Le monde entier se tient par la main
Quand on est amoureux, la terre entière est amoureuse de la terre entière. Je vois partout des gens qui se tiennent par la main. La planète a été dépeuplée de ses habitants ordinaires et il n'y a plus que des amoureux partout. Partout. Dans les rues, avec lui, tous les gens que nous avons croisé se regardaient langoureusement dans les yeux. Tous sans exception, j'en suis persuadée. Ils sont de tous les âges - des jeunes, des vieux - mais ils sont partout. Partout il y a des couples qui se tiennent par la main, qui s'embrassent dans le cou sur le quai du métro et qui se caressent les jambes sous les tables des restaurants. Le monde est envahi par les amoureux. Oui, je l'ai vu, de mes yeux vu. Ou bien c'est mon regard qui ne sait plus rien voir lorsque je suis avec lui. Le monde a changé de couleur, de forme, de sens. Il n'y a plus rien autour de moi - plus rien autour de nous.

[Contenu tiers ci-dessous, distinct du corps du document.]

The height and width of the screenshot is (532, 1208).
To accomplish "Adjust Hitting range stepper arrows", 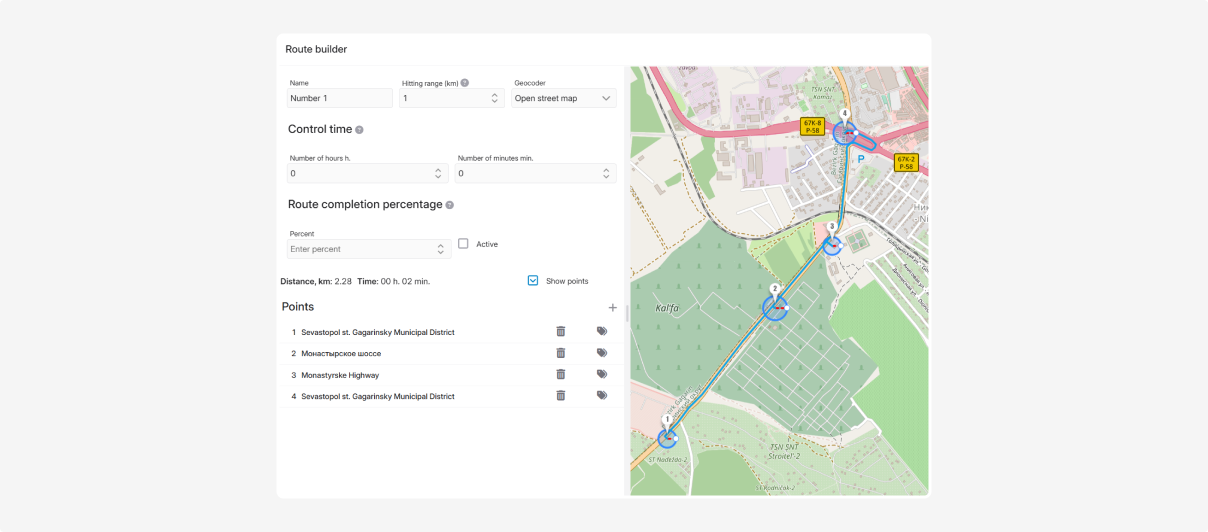I will [x=494, y=98].
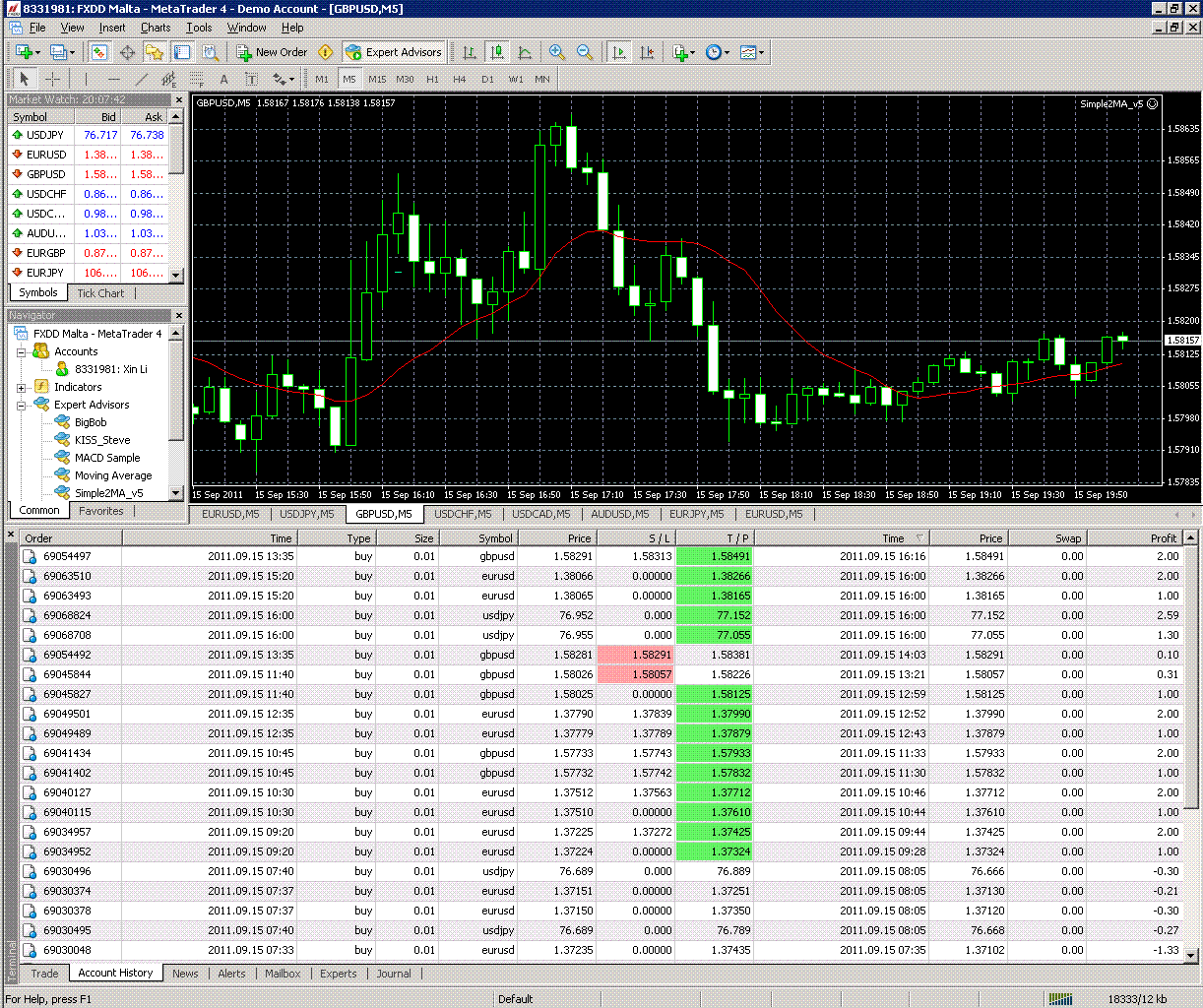Select the Crosshair cursor tool
The image size is (1203, 1008).
53,79
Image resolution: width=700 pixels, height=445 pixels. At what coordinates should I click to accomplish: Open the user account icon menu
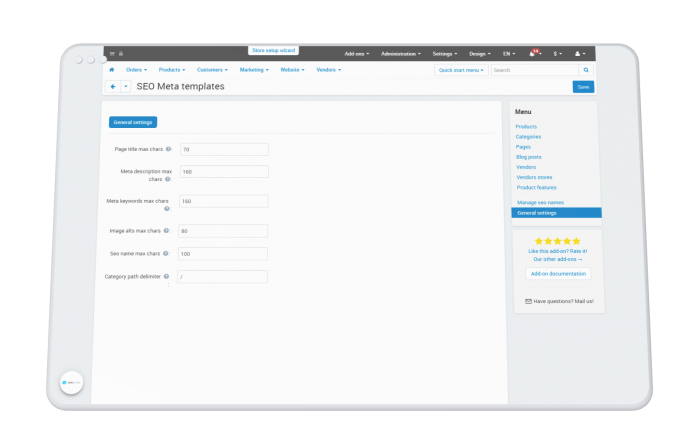point(580,54)
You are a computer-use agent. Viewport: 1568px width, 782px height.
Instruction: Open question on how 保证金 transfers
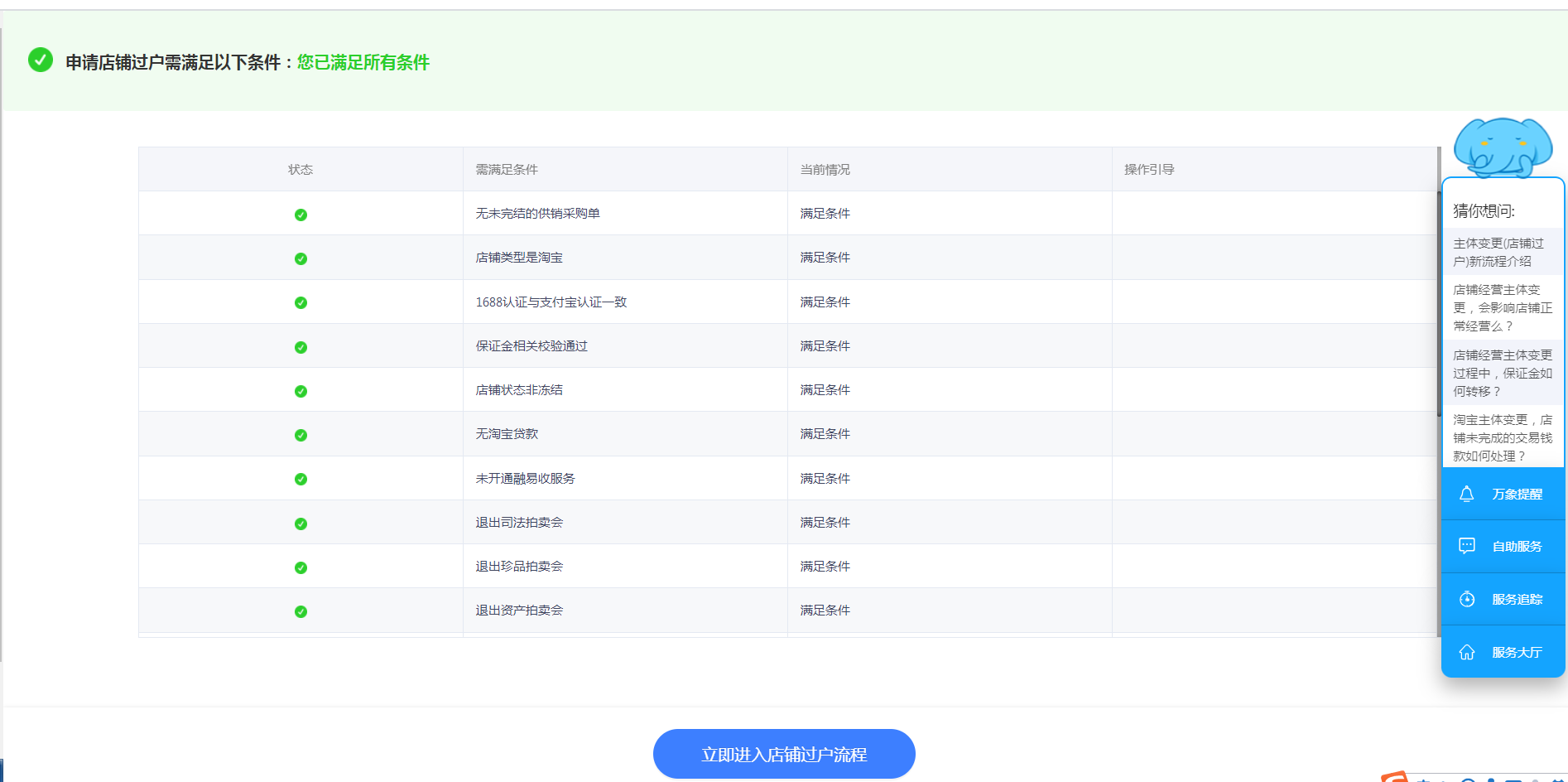pos(1502,373)
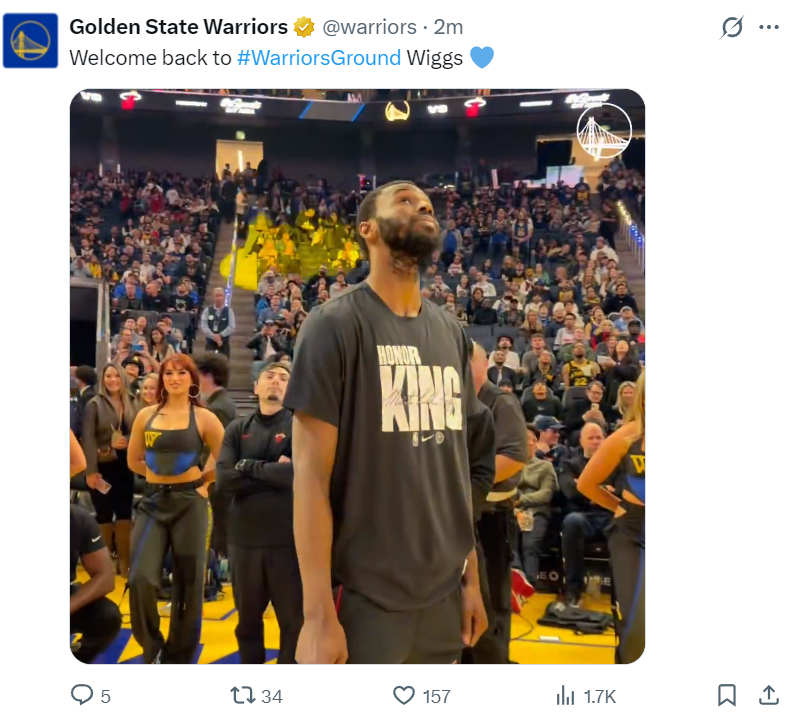The height and width of the screenshot is (720, 787).
Task: Open view analytics bar chart icon
Action: (566, 695)
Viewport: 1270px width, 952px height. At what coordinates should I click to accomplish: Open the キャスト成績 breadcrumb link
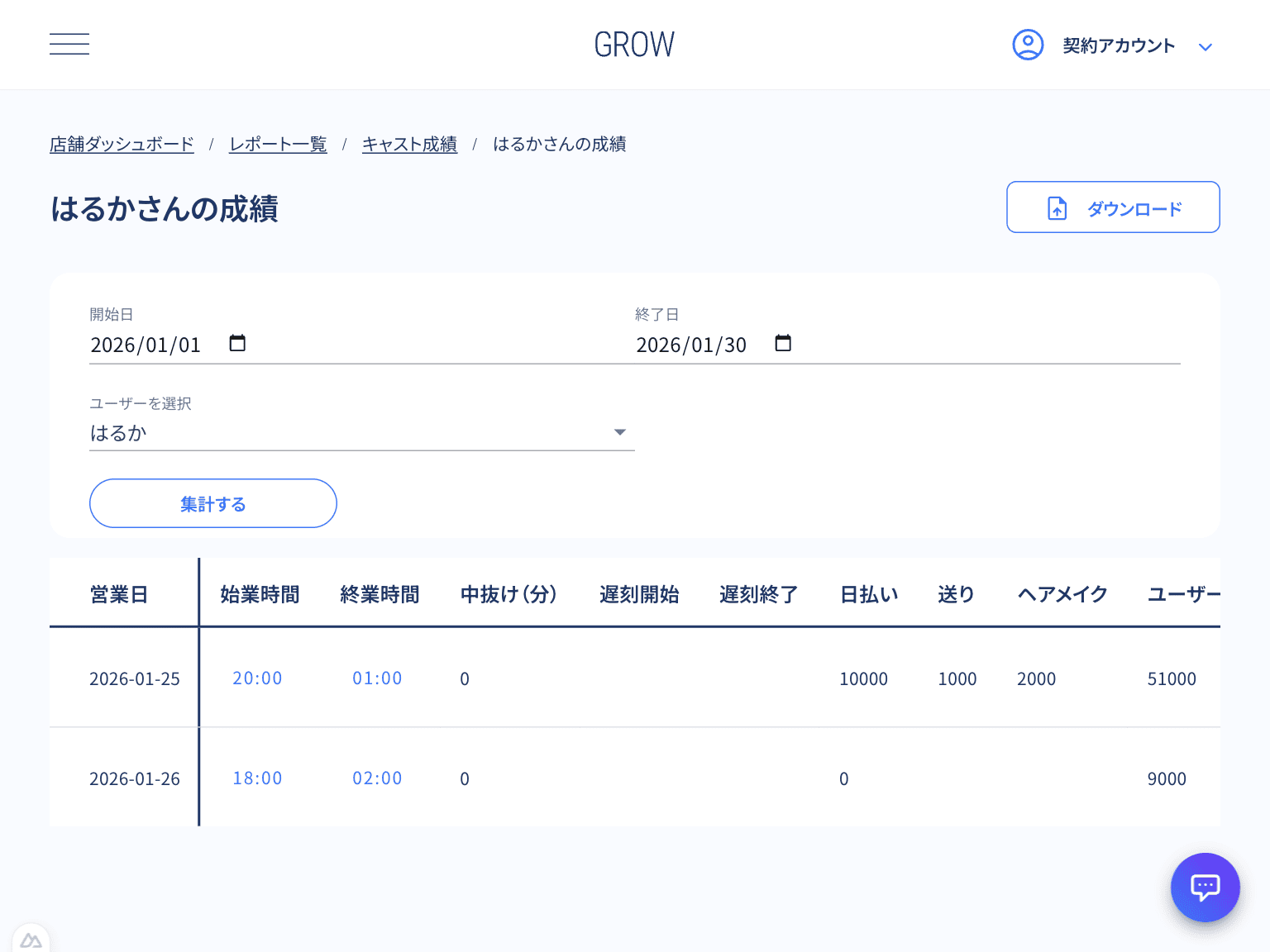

Tout le reste est baigné dans un flou indistinct au coeur duquel n'émergent que des duplications rêvées de notre histoire.

nos mains

Je ne vois plus rien, je ne sais plus rien. Au retour de la soirée de samedi, S. me dit, dans une confidence à peine voilée, qu'il n'y avait que des mecs sans intérêt à cette fête. Je n'ai rien à lui répondre. Je n'ai vu personne. Je n'ai aucune idée des gens qui nous entouraient. Je n'ai pas regardé plus loin que son épaule. J'ouvre soudain les yeux et je vois mon amie si triste, si perdue, si seule. J'ai honte d'être heureuse, parce qu'elle, elle ne l'est pas et que, malgré elle, je sais que me voir heureuse la rend plus malheureuse encore, que nous voir tous les deux la rend plus seule encore. Je ne trouve que des phrases stupides à lui dire : Tu verras, ça t'arrivera aussi... J'ai rien fait et c'est venu, pourquoi ce ne serait pas pareil pour toi aussi ? Je dis ça, et je me dis qu'il faut vraiment être cruche pour sortir des clichés pareil. Les gens heureux sont les plus mal placés pour consoler les gens malheureux. Il est des consolations qui sont comme des persécutions. J'ai changé de camp. Je ne fais plus pitié, je rends jaloux. Et l'amour m'a du même coup rendue égoïste.

nos pieds

Au restaurant, tous les deux on discute de nos amis célibataires. On voudrait tous les marier. Marier la terre entière. Juste pour se convaincre que le bonheur qui ne peut être partagé qu'à deux n'est pas si injuste que cela.